- [LISTED RECORDS]
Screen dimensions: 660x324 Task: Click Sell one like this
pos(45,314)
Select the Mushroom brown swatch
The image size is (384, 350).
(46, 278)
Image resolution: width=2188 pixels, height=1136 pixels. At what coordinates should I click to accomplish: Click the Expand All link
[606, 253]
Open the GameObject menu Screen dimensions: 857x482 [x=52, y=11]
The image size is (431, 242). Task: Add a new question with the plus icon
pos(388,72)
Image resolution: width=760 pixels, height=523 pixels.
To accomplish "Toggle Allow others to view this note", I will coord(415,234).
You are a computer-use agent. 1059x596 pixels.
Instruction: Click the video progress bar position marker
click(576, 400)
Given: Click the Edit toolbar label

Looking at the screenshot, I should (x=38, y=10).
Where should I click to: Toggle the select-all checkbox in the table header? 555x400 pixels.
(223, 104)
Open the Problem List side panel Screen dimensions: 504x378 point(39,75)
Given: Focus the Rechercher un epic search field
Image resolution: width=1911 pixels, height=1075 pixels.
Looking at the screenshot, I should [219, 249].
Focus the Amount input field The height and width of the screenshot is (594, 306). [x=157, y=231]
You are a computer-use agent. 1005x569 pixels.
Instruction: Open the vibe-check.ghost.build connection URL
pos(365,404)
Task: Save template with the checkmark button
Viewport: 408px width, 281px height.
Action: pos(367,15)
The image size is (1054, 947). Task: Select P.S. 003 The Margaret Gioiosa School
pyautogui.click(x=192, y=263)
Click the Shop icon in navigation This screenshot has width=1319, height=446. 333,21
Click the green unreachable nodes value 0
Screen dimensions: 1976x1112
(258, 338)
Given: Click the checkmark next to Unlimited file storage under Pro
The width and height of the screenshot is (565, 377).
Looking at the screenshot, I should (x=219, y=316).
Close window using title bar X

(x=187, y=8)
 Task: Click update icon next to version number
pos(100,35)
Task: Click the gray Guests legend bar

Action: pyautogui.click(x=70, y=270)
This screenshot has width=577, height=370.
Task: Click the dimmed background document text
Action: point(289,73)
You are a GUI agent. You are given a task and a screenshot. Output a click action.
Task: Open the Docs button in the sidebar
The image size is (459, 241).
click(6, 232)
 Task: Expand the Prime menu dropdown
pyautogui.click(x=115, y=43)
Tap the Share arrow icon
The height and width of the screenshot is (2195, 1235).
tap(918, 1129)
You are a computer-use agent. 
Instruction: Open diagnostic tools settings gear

- [WHAT IS BEING ASKED]
Rewrite all of the records above as a Markdown table with the columns Row and Line. Put each nonblank line in its own numbered row and leave out the blank lines.

- [ANSWER TO THIS EXERCISE]
| Row | Line |
|---|---|
| 1 | Screen dimensions: 660x324 Task: Click Sell one like this |
| 2 | pos(45,314) |
| 3 | Select the Mushroom brown swatch |
| 4 | The image size is (384, 350). |
| 5 | (46, 278) |
| 6 | Image resolution: width=2188 pixels, height=1136 pixels. At what coordinates should I click to accomplish: Click the Expand All link |
| 7 | [606, 253] |
| 8 | Open the GameObject menu Screen dimensions: 857x482 [x=52, y=11] |
| 9 | The image size is (431, 242). Task: Add a new question with the plus icon |
| 10 | pos(388,72) |
| 11 | Image resolution: width=760 pixels, height=523 pixels. |
| 12 | To accomplish "Toggle Allow others to view this note", I will coord(415,234). |
| 13 | You are a computer-use agent. 1059x596 pixels. |
| 14 | Instruction: Click the video progress bar position marker |
| 15 | click(576, 400) |
| 16 | Given: Click the Edit toolbar label |
| 17 | Looking at the screenshot, I should (x=38, y=10). |
| 18 | Where should I click to: Toggle the select-all checkbox in the table header? 555x400 pixels. |
| 19 | (223, 104) |
| 20 | Open the Problem List side panel Screen dimensions: 504x378 point(39,75) |
| 21 | Given: Focus the Rechercher un epic search field |
| 22 | Image resolution: width=1911 pixels, height=1075 pixels. |
| 23 | Looking at the screenshot, I should [219, 249]. |
| 24 | Focus the Amount input field The height and width of the screenshot is (594, 306). [x=157, y=231] |
| 25 | You are a computer-use agent. 1005x569 pixels. |
| 26 | Instruction: Open the vibe-check.ghost.build connection URL |
| 27 | pos(365,404) |
| 28 | Task: Save template with the checkmark button |
| 29 | Viewport: 408px width, 281px height. |
| 30 | Action: pos(367,15) |
| 31 | The image size is (1054, 947). Task: Select P.S. 003 The Margaret Gioiosa School |
| 32 | pyautogui.click(x=192, y=263) |
| 33 | Click the Shop icon in navigation This screenshot has width=1319, height=446. 333,21 |
| 34 | Click the green unreachable nodes value 0 |
| 35 | Screen dimensions: 1976x1112 |
| 36 | (258, 338) |
| 37 | Given: Click the checkmark next to Unlimited file storage under Pro |
| 38 | The width and height of the screenshot is (565, 377). |
| 39 | Looking at the screenshot, I should (x=219, y=316). |
| 40 | Close window using title bar X |
| 41 | (x=187, y=8) |
| 42 |  Task: Click update icon next to version number |
| 43 | pos(100,35) |
| 44 | Task: Click the gray Guests legend bar |
| 45 | Action: pyautogui.click(x=70, y=270) |
| 46 | This screenshot has width=577, height=370. |
| 47 | Task: Click the dimmed background document text |
| 48 | Action: point(289,73) |
| 49 | You are a GUI agent. You are given a task and a screenshot. Output a click action. |
| 50 | Task: Open the Docs button in the sidebar |
| 51 | The image size is (459, 241). |
| 52 | click(6, 232) |
| 53 |  Task: Expand the Prime menu dropdown |
| 54 | pyautogui.click(x=115, y=43) |
| 55 | Tap the Share arrow icon |
| 56 | The height and width of the screenshot is (2195, 1235). |
| 57 | tap(918, 1129) |
| 58 | You are a computer-use agent.  |
| 59 | Instruction: Open diagnostic tools settings gear |